Rywalizacja w La Liga trwa w najlepsze, a ostatnie wydarzenia na stadionie Civitas Metropolitano dostarczyły kibicom emocji aż do ostatnich minut. Pomimo wielu starań, zespół z Madrytu musiał zadowolić się jedynie remisem.
Trudne chwile Atletico
Spotkanie nie rozpoczęło się dla Atletico Madryt pomyślnie. Już w 7. minucie gry zespół znalazł się w niekorzystnej sytuacji po czerwonej kartce dla Pablo Barriosa, która postawiła Los Colchoneros przed trudnym zadaniem przejścia do ofensywy będąc w osłabieniu.

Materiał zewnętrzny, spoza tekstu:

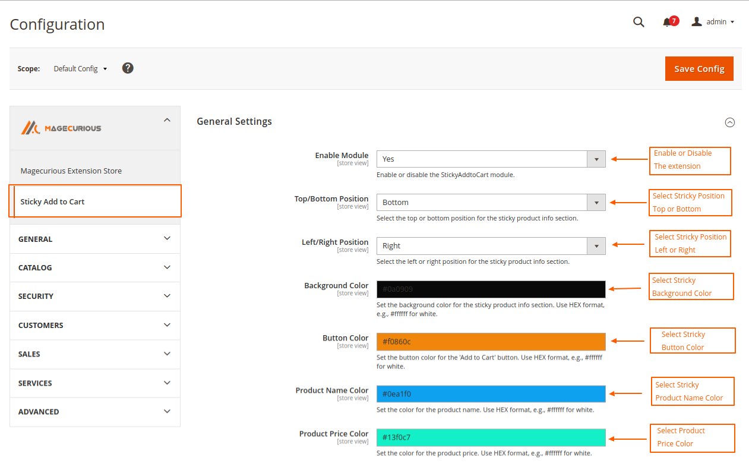Click the Product Price Color input field
749x476 pixels.
pos(491,437)
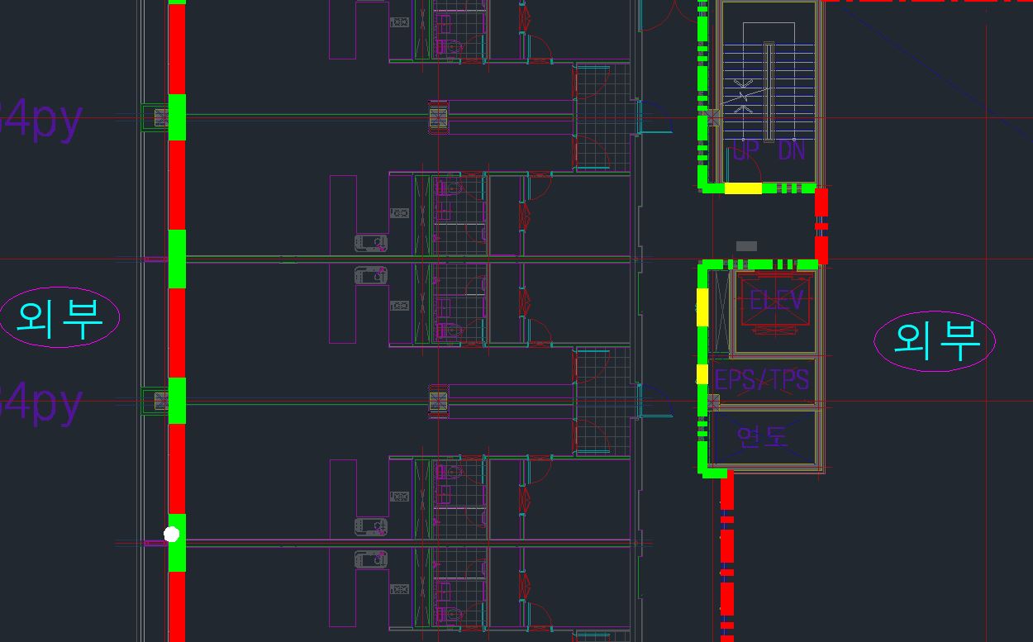1033x642 pixels.
Task: Click the staircase break-line symbol
Action: [x=743, y=96]
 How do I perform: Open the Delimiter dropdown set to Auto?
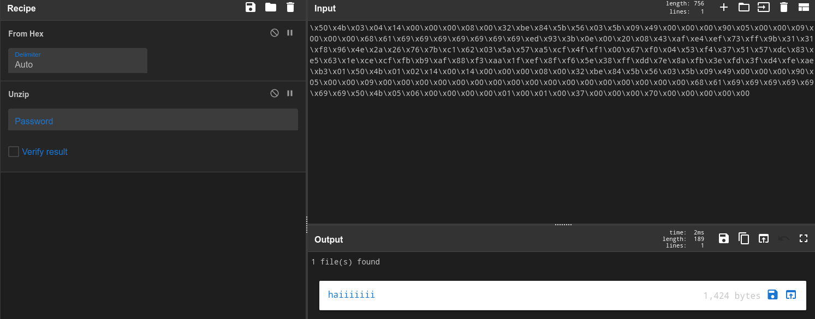point(78,61)
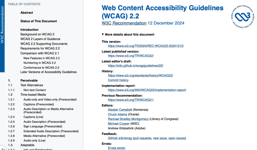The width and height of the screenshot is (257, 150).
Task: Open the GitHub w3c/wcag repository link
Action: pyautogui.click(x=119, y=138)
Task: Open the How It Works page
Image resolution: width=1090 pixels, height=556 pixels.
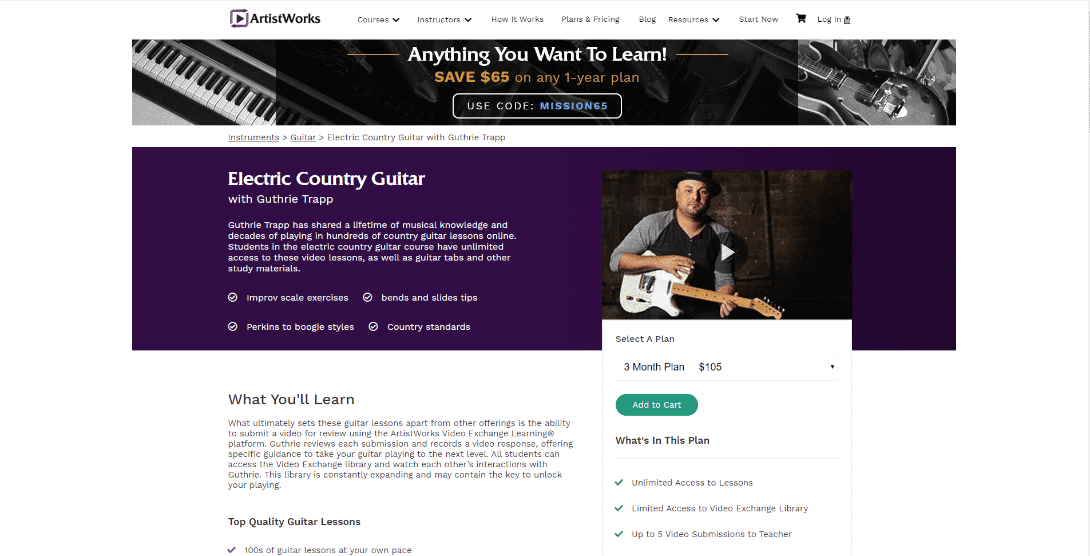Action: [x=517, y=19]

Przewaga liczebna na boisku szybko przeszła na stronę Celty, lecz pierwsza połowa nie przyniosła zmiany wyniku, mimo zwiększonej aktywności gości.
Pierwszy celny strzał Atletico padł dopiero po godzinie gry, a prawdziwe emocje zaczęły się w 68. minucie, gdy w polu karnym Atletico doszło do faulu na Borji Iglesiasie. Iago Aspas pewnie wykorzystał rzut karny, dając Celtcie prowadzenie.
W obliczu porażki i grając w dziesięciu, Atletico nie miało wyboru, jak tylko rzucić wszystkie siły do ataku, aby uratować chociaż punkt. Ta szansa nadeszła w 81. minucie, kiedy to Alexander Sorloth, wprowadzony na boisko jako rezerwowy, otrzymał długie podanie od Jose Gimeneza. Norweski napastnik zręcznie przestawił obrońcę i precyzyjnym strzałem przy krótkim słupku pokonał bramkarza, wyrównując stan meczu i wywołując eksplozję radości wśród kibiców zgromadzonych na trybunach.
Wobec sobotnich remisów Atletico i Realu Madryt przed wielką szansą staje FC Barcelona. Katalończycy mogą zostać nowymi liderami w LaLiga, jeżeli w poneidziałek pokonają Rayo Vallecano.